Thanks to a counter-campaign, led by lawyers who practice in front of them, all three eked out bare victories in the August retention elections. Lew Conner, a Republican who served as a judge appointed by then-Governor Lamar Alexander, has said about Ramsey, "What he's doing, I think, is just terrible. It's an attack on the independence of the judicial system." It is true that the politicization and increasing partisanship of the courts has paralleled, or followed, the tribalism in the political process. And it is true that a sharper tone in judicial elections preceded Citizens United. But the concerted efforts by activist James Bopp to go state by state and remove all restrictions on how judicial elections are run—making them just like political campaigns—combined with the effective elimination of boundaries on funding and the blockage of disclosure, have dramatically changed judicial elections. Vicious attacks on the integrity of judges themselves undermine confidence in the judiciary, but that is not the major problem.
 Here is the reality: If judges fear multimillion-dollar campaigns against them, they will have to raise millions themselves, or quietly engineer campaigns by others to do so. Who will contribute, or lead those efforts? Of course, those who practice in front of the judges will, creating an unhealthy dynamic of gratitude and dependency. Worse, imagine what happens when judges are deciding cases in which the stakes are high, and well-heeled individuals or corporations will be helped or damaged by the rulings. The judges know that an adverse decision now will trigger a multimillion-dollar campaign against them the next time, both for retribution and to replace them with more friendly judges.

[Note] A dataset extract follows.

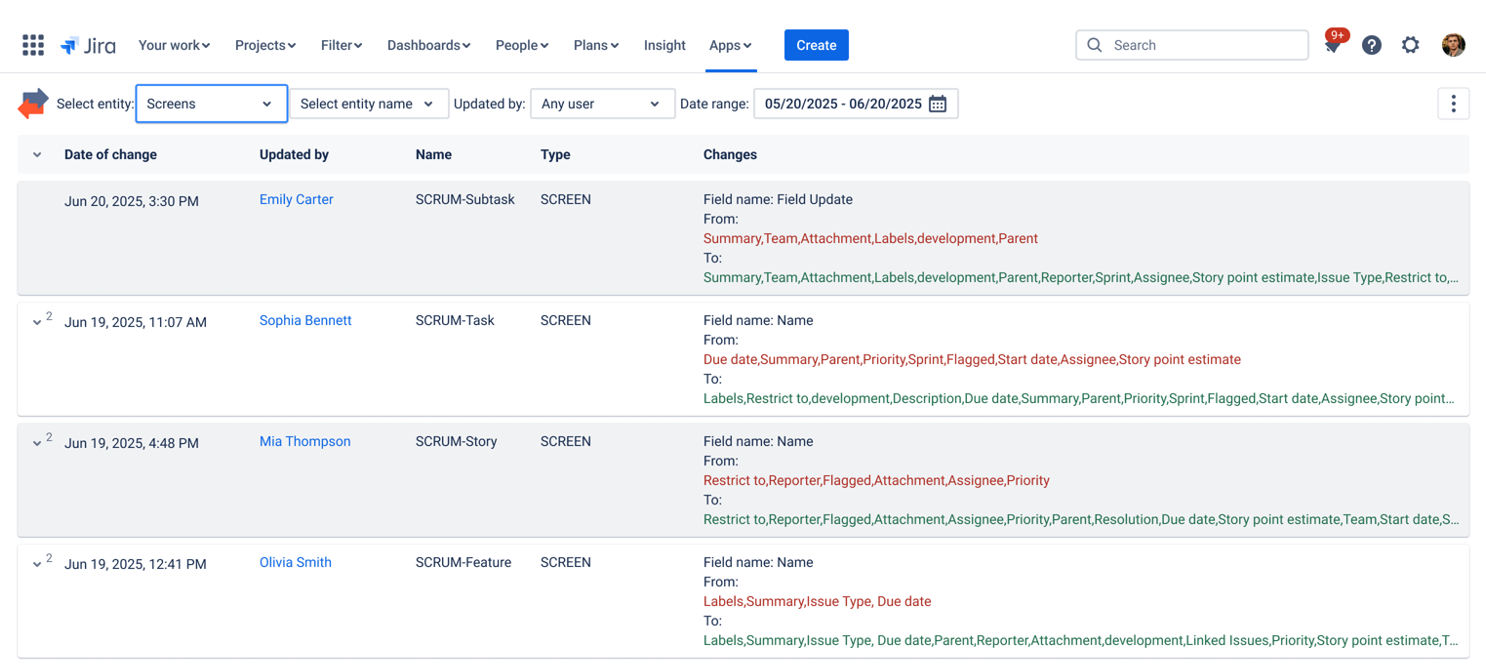Open Emily Carter's profile link
Viewport: 1486px width, 672px height.
pyautogui.click(x=295, y=199)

Will that affect some rulings? Of course.
 I agree with retired Supreme Court Justice Sandra Day O'Connor that judicial elections in general are an abomination. They are no way to select impartial and high-quality jurists. But judicial elections in the age of Citizens United make it so much worse. This will ultimately undermine the whole idea of an independent judiciary, which is the single most significant bedrock of a functioning democratic political system. So, David, I do not relax about campaign spending. And neither should you."